● **Apply what you read**:
1) List every documentation file path that the GeistFabrik documentation excerpt points readers to.
2) According to the GeistFabrik documentation excerpt, what vault size is the SQLite-Vec backend better suited for?
3) Pick up the GeistFabrik documentation excerpt after its final sentence and carry it on.

● **Excerpt to read**:
See docs/example_config.yaml for a comprehensive example showing all 51 default geists with descriptions and configuration tips.

Cluster Labelling

GeistFabrik uses semantic clustering to group related notes and generate descriptive labels. You can choose between two labelling methods:

clustering:
  labeling_method: keybert  # or "tfidf"
  min_cluster_size: 5       # minimum notes per cluster
  n_label_terms: 4          # number of terms in label

Labelling Methods:

keybert (default): Uses semantic similarity to cluster centroids for more coherent, conceptual labels. Supports 1-3 word phrases.
tfidf: Frequency-based keyword extraction. Faster and more deterministic, focuses on term frequency within clusters.

Note: KeyBERT requires the sentence-transformers model (~90MB). If unavailable, it falls back to simple labels.

Date-Collection Notes (Journal Files)

GeistFabrik automatically detects and splits journal files with multiple date-based entries into individual virtual notes:

## 2025-01-15
Had an insight about [[PKM Systems]] today...

## 2025-01-16
Followed up on yesterday's thoughts. Created [[New Project Idea]].

## 2025-01-17
Implemented the first prototype...

This single file becomes three virtual entries that can be individually linked, searched, and referenced:

Daily Journal.md/2025-01-15
Daily Journal.md/2025-01-16
Daily Journal.md/2025-01-17

Supported Date Formats: ISO (2025-01-15), US (01/15/2025), EU (15.01.2025), Long (January 15, 2025), Year-Month-Day (2025 January 15), and more.

Configuration:

date_collection:
  enabled: true
  min_sections: 2        # Minimum H2 headings required
  date_threshold: 0.5    # Minimum fraction that must be dates
  exclude_files: []      # Patterns to exclude (e.g., 'Templates/*')

See: docs/JOURNAL_FILES.md for complete documentation, usage guide, and examples.

Vector Search Backends

GeistFabrik supports pluggable vector search backends for semantic similarity:

In-Memory Backend (default):

Fast for small-medium vaults (100-1000 notes)
No additional dependencies beyond core requirements
Loads all embeddings into RAM

SQLite-Vec Backend (optional):

Better for large vaults (5000+ notes)
Native SQL vector operations
Requires: uv pip install -e ".[vector-search]"

Configuration:

vector_search:
  backend: in-memory  # or "sqlite-vec"

Both backends provide identical functionality - they're tested for parity and return the same results. Choose based on your vault size and performance needs.

See:

specs/VECTOR_SEARCH_BACKENDS_SPEC.md - Technical specification
scripts/BENCHMARKS.md - Performance benchmarks and recommendations

Extending GeistFabrik

GeistFabrik provides three ways to extend functionality. See examples/README.md for detailed guides.

● **Input data**:
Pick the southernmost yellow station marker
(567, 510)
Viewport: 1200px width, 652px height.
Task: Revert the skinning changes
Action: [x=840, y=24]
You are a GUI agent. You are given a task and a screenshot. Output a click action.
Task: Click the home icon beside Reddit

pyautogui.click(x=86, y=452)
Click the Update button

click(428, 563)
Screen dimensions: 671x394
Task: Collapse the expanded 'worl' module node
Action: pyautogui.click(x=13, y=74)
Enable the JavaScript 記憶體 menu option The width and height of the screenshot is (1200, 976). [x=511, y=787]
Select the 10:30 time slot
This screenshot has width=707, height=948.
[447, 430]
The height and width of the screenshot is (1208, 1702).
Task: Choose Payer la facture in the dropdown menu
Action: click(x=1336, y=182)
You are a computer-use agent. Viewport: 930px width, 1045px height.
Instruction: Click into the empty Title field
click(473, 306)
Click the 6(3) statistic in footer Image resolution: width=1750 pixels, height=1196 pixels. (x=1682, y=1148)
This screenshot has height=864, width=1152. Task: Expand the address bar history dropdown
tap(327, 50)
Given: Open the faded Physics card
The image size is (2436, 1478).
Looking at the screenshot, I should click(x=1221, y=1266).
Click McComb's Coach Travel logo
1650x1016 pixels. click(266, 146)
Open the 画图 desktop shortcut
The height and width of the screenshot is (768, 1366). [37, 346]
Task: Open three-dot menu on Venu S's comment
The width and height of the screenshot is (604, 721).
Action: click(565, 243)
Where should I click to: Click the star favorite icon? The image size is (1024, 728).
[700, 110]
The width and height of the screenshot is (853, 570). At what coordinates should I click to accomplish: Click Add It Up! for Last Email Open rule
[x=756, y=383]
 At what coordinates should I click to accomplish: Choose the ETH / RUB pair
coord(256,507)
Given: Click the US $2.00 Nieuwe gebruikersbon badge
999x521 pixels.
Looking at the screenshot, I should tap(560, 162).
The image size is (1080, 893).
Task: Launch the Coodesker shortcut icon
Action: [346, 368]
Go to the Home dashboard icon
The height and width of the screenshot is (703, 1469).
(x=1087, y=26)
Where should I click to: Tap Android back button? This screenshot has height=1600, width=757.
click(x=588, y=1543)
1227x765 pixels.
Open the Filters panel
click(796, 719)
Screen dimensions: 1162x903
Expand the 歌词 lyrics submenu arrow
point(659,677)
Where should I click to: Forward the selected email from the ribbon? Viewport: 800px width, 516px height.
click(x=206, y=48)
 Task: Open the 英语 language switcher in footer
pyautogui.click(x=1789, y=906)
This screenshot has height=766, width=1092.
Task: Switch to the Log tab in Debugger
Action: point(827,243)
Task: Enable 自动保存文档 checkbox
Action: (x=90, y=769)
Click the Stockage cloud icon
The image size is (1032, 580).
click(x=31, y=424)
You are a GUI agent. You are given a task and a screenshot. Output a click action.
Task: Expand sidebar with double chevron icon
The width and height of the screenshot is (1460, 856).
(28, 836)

● **Solved problems**:
1)
docs/example_config.yaml
docs/JOURNAL_FILES.md
specs/VECTOR_SEARCH_BACKENDS_SPEC.md
scripts/BENCHMARKS.md
examples/README.md

2) Large vaults of 5000+ notes.

3)
1. Metadata Inference

Add custom note properties by creating modules in _geistfabrik/metadata_inference/:

# complexity.py
def infer(note, vault):
    """Add complexity metrics to notes."""
    words = note.content.split()
    unique_words = set(words)

    return {
        "reading_time_minutes": len(words) / 200,
        "lexical_diversity": len(unique_words) / len(words) if words else 0,
        "sentence_count": note.content.count('.') + note.content.count('!'),
    }

Access in code geists via vault.metadata(note):

def suggest(vault):
    complex_notes = [n for n in vault.notes()
                     if vault.metadata(n).get("lexical_diversity", 0) > 0.7]
    return [...]

2. Vault Functions

Create reusable query functions in _geistfabrik/vault_functions/:

# questions.py
from geistfabrik import vault_function

@vault_function("find_questions")
def find_question_notes(vault, k=5):
    """Find notes with questions in title or content."""
    questions = [n for n in vault.notes() if '?' in n.title or '?' in n.content]
    return vault.sample(questions, k)

@vault_function("by_complexity")
def notes_by_complexity(vault, threshold=0.7):
    """Find notes above complexity threshold."""
    return [n for n in vault.notes()
            if vault.metadata(n).get("lexical_diversity", 0) > threshold]

Use in Tracery geists:

type: geist-tracery
id: question_prompt
tracery:
  origin: "Consider: #question.title#"
  question: "$vault.find_questions(k=1)"

3. Geists

Code Geists

Create Python geists in _geistfabrik/geists/code/:

# temporal_drift.py
"""Find stale but important notes."""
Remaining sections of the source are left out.